The Digital Operational Resilience Act (DORA) is a regulatory framework proposed by the European Union to strengthen the operational resilience of the financial sector against digital disruptions. It aims to ensure that all financial institutions, including banks, insurance companies, and investment firms, can withstand, respond to, and recover from technology-related risks.

DORA sets out requirements for firms to identify, manage, and report cyber threats, test digital defenses, manage third-party risks, and maintain continuity in the face of ICT (Information and Communication Technology) disruptions. This legislation represents a unified strategy to bolster the financial industry’s defences against cyber incidents and IT failures.

With the introduction of this legislation, the EU acknowledged that the financial services legislation put in place a single rule book governing large parts of the financial markets risks did not go far enough to address digital operational risks and resilience.

One of the challenges that organisations have faced in managing operational resilience is in the choice of tools used to model critical business services.

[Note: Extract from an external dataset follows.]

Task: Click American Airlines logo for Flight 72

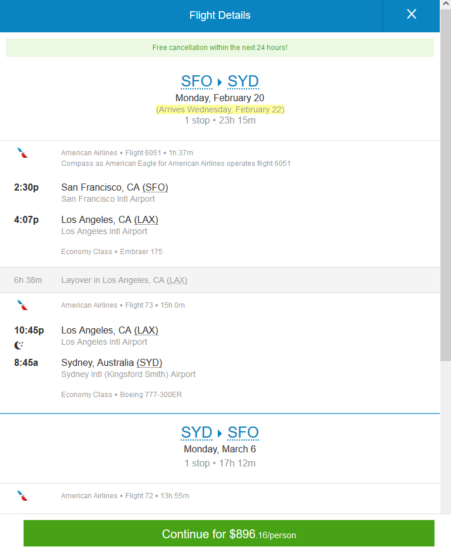Action: click(23, 496)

Governance, Risk and Compliance (GRC) tools are not designed to model business processes and provide visibility of how business processes, people, and technology interact.

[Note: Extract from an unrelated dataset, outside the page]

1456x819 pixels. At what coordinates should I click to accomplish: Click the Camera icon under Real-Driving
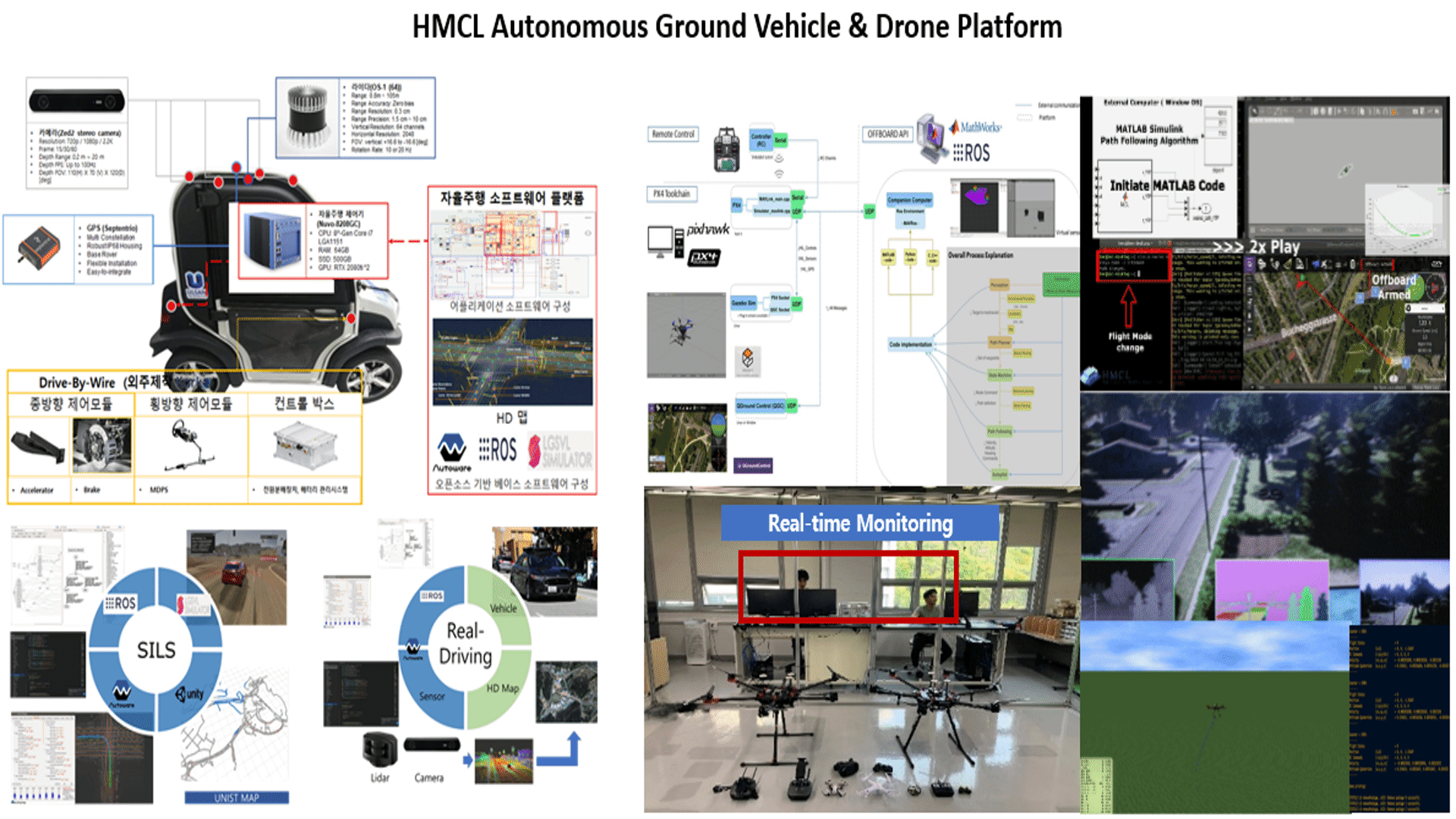pos(431,745)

In the realm of operational resilience, having clear visibility and the ability to accurately discover, model, and simulate business processes are indispensable. These capabilities are essential for effectively preparing for and responding to various challenges, such as crises, disasters, and unexpected disruptions. Without the ability to accurately model and simulate scenarios reflecting these challenges, maintaining operational and business resilience becomes a daunting task.

Therefore, it is no surprise that as the clock ticks towards the January 2025 deadline, the spotlight turns to the role of process management in operational or business resilience.

The DORA regulation covers a lot of ground and includes the following:

1. Scope: DORA applies to all financial entities operating within the European Union, whether they are banks, stock exchanges, or insurance companies

The scope is massive when you consider the full list of categories of organisations that include financial services firms and associated service providers:

•  Credit institutions
•  Payment institutions
• Electronic money institutions
• Investment firms
• Crypto-asset service providers
• Central securities depositories
• Central counterparties
• Trading venues
• Trade repositories
• Managers of alternative investment funds & mgmt companies
• Data reporting service providers
• Insurance and reinsurance undertakings
• Insurance intermediaries
• Reinsurance intermediaries and ancillary insurance intermediaries
• Institutions for occupational retirement pensions
• Credit rating agencies
• statutory auditors and
• Audit firms
• Administrators of critical benchmarks and
• Crowdfunding service providers

2. Operational Resilience: Financial entities must establish a framework to ensure operational resilience. This includes risk management, incident reporting, and business continuity plans

Reading through the EU legislation, the focus is clearly on digital infrastructure and risks associated with it, and the outcome is better resilience at the operational and business level.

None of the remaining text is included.